The Earth and Venus are altos. Mercury sings soprano and Mars, tenor. Jupiter and Saturn together provide the bass.

It’s an idea that dates back to the Pythagoreans. The heavenly orbs resonate to produce mathematical music, audible to the spirit, if not to the ears. We may regard Pythagoreans as those mystic mathematicians that brought us the incantation:

Ace choired plus bees choired e-quills seas choired.

It has something to do with triangles, right?

It was Kepler, in his work, Harmonices Mundi — The Harmonies of the Worlds — who assigned the planets their respective choral parts. This was Kepler’s interpretation of the phenomenon of orbital resonance. Bodies in orbit about a common body can fall into step with each other. Venus completes almost exactly eight solar revolutions for every five of the Earth’s years. Three of Jupiter’s moons, Ganymede, Europa and Io, display a 1:2:4 resonance. Neptune and Pluto, although their orbits intersect, will never meet, thanks to their 3:2 resonance.

From Kepler’s Harmonices Mundi (1619): “Saturn, Jupiter, Mars nearly, Earth, Venus, Mercury, even the Moon has a place here.” A discord between Mars (“nearly”) and Jupiter foreshadowed the discovery of the asteroid belt, nearly 200 years later, in 1801.

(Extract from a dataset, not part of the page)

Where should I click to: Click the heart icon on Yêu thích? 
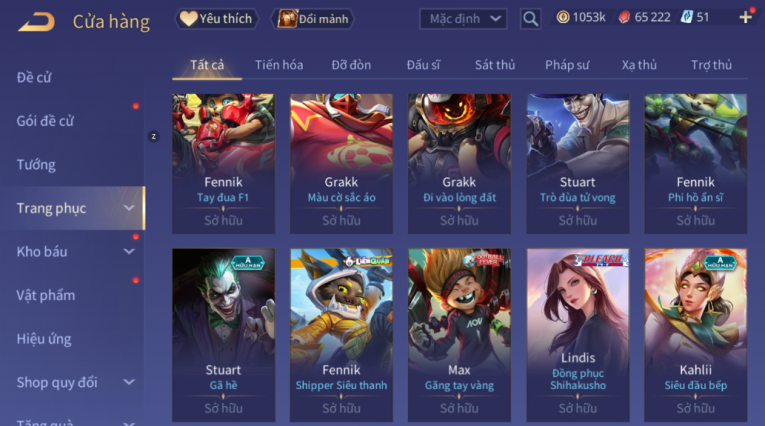coord(188,19)
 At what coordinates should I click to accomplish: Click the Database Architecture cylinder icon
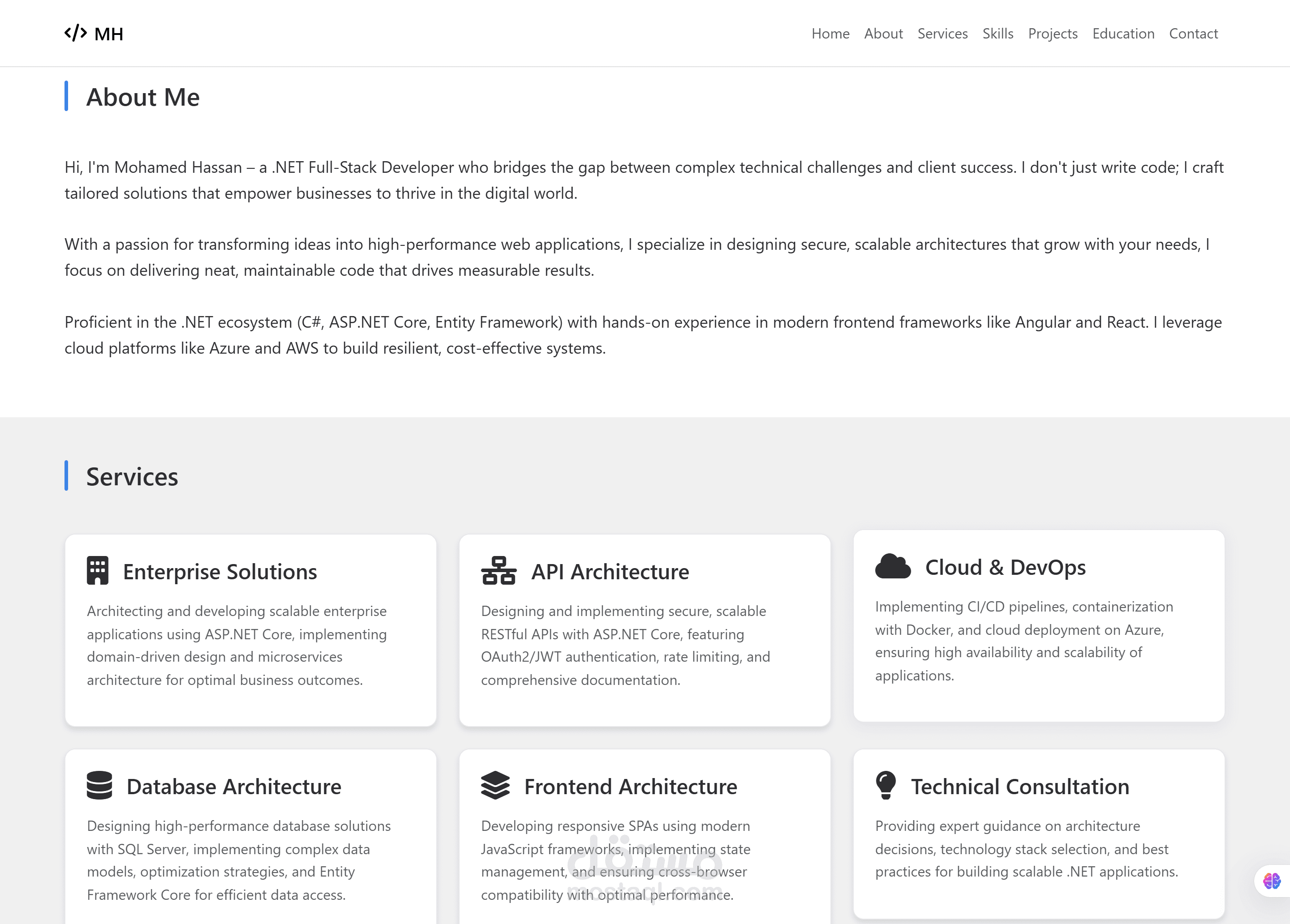point(99,785)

Pythagoras discovered the connection between harmonious chords and small whole number ratios. To connect these chords with the rhythms of the planets is more than an abstract fancy. Some have translated these ratios into music, with eerie results.

Resonances are responsible for the gaps within the rings of Saturn and within the asteroid belt. One definition of a planet is its ability to clear the neighbourhood — an apt phrase. A planet will clear its orbit of any other object, drawing it into its clutches as a moon, or banishing it from the solar system. A resonance may be stable, as in the former case, or unstable as in the latter — an orbital dissonance.

The ability of a system to self-correct — to gravitate to a stable state — is like the mathematical concept of a fixed point. A function, when its outputs are fed back into it as inputs, may have an attractor. This is a value that the function converges upon regardless of the initial input. A repulsive fixed point has the opposite effect. No matter how close the initial output comes to that point, the next outputs are drawn away from it.

After a few iterations, the function settles on a stable value close to the 8:5 resonance between Venus and the Earth. The red point is a repulsive fixed point. The function’s output stays clear of this point, leaping away by many orders of magnitude. Animation by the author.

Kepler saw this tendency toward small whole number ratios as evidence of the divine origin of the cosmos. The Pythagoreans believed that everything in the universe could be expressed as whole number ratios. They are said to have executed the individual who proved otherwise.

We are led to ponder what physicist Eugene Wigner wrote about as “the unreasonable effectiveness of mathematics” in modeling the universe. Is mathematics truly the language of the universe, as surmised by Pythagoras, Kepler, and Galileo? Is it something we discover or is it something we create? Would we answer this question differently regarding music?

One may find an uncanny pleasure in not knowing.